I have spliced text into sequences of integers with length = 100(using dataset and dataloader).

I want to predict character at each timestep.

Dimensions of my input and target variables are:

```
inputs dimension: (batch_size,sequence length). In my case (128,100)
targets dimension: (batch_size,sequence length). In my case (128,100)
```

After forward pass I get dimension of my predictions: (batch_size, sequence_length, vocabulary_size) which is in my case (128,100,44)

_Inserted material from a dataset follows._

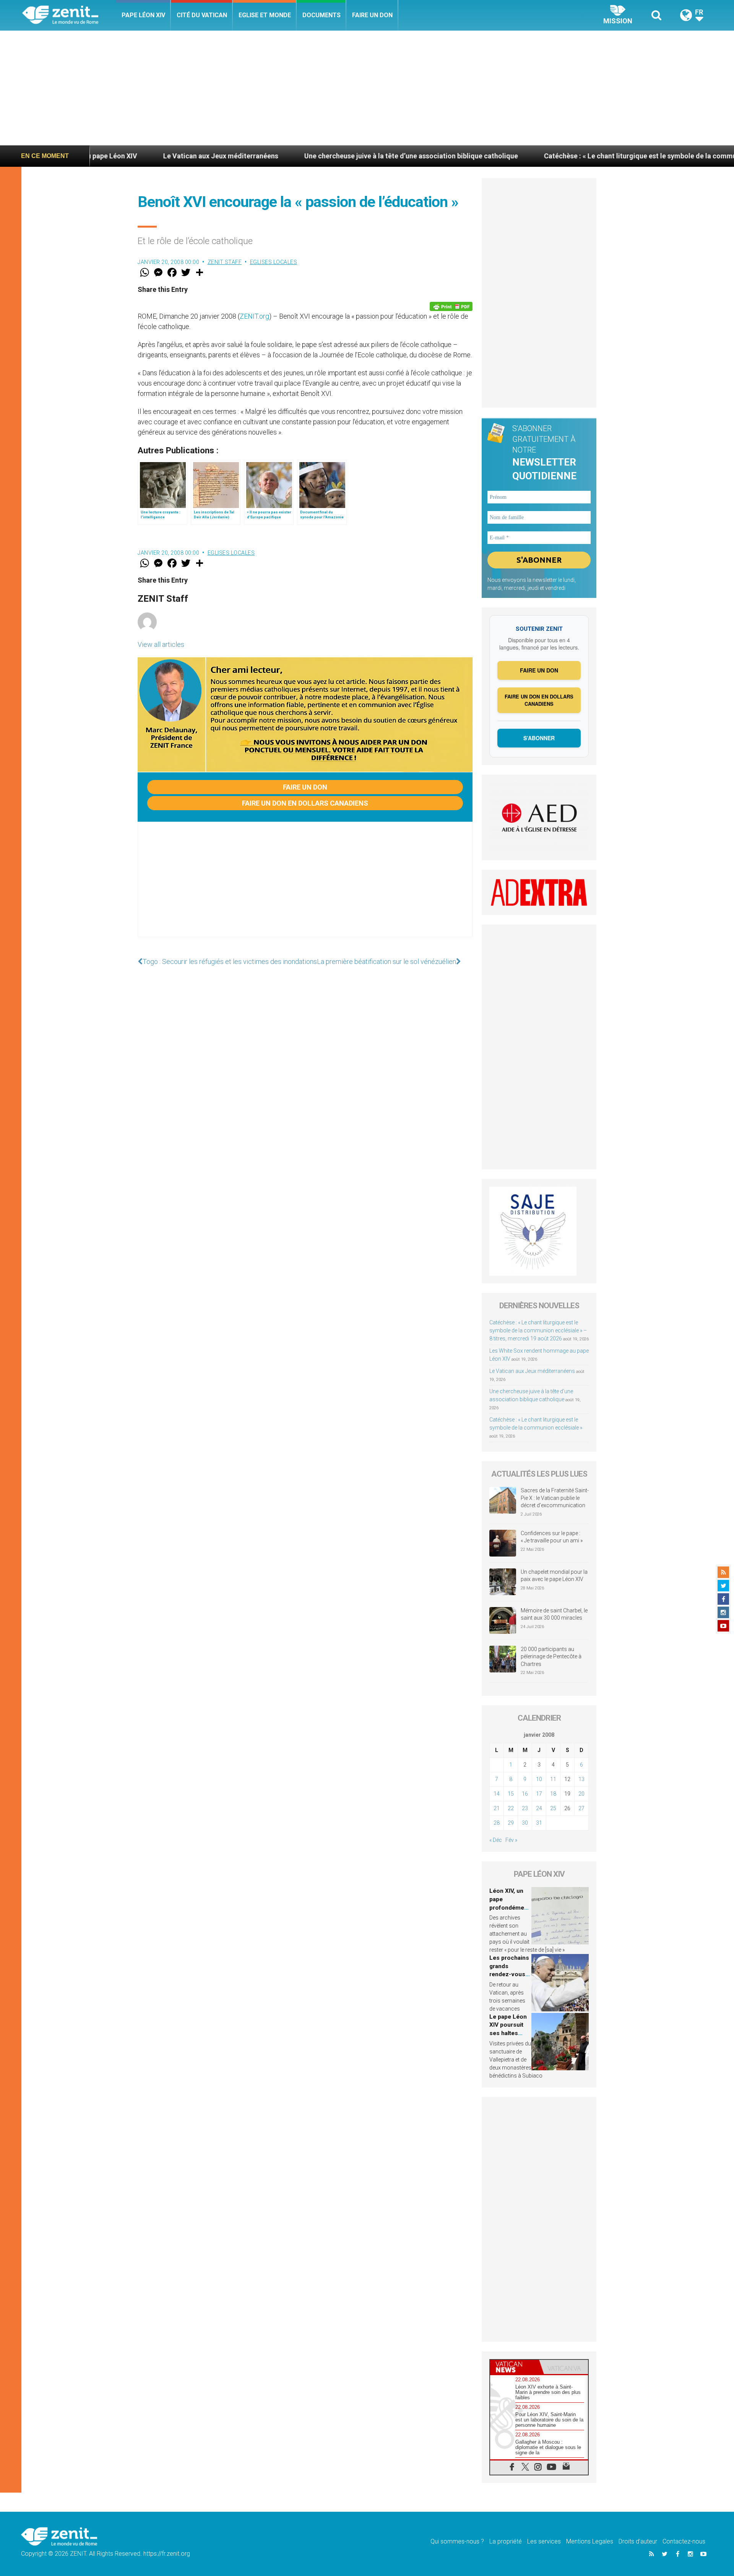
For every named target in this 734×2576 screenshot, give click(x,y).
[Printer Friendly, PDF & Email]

but when I calculate my loss using `nn.CrossEntropyLoss()`

function:

```
batch_size = 128
sequence_length = 100
number_of_classes = 44
# creates random tensor of your output shape
output = torch.rand(batch_size,sequence_length, number_of_classes)
# creates tensor with random targets
target = torch.randint(number_of_classes, (batch_size,sequence_length)).long()
# define loss function and calculate loss
criterion = nn.CrossEntropyLoss()
loss = criterion(output, target)
print(loss)
```

I get an error:

```
ValueError: Expected target size (128, 44), got torch.Size([128, 100])
```

Question is: how should I handle calculation of the loss function for many-to-many LSTM prediction? I want to predict a character at each timestep. According to nn.CrossEntropyLoss Dimension must be(N,C,d1,d2…dN), where N is batch_size,C - number of classes.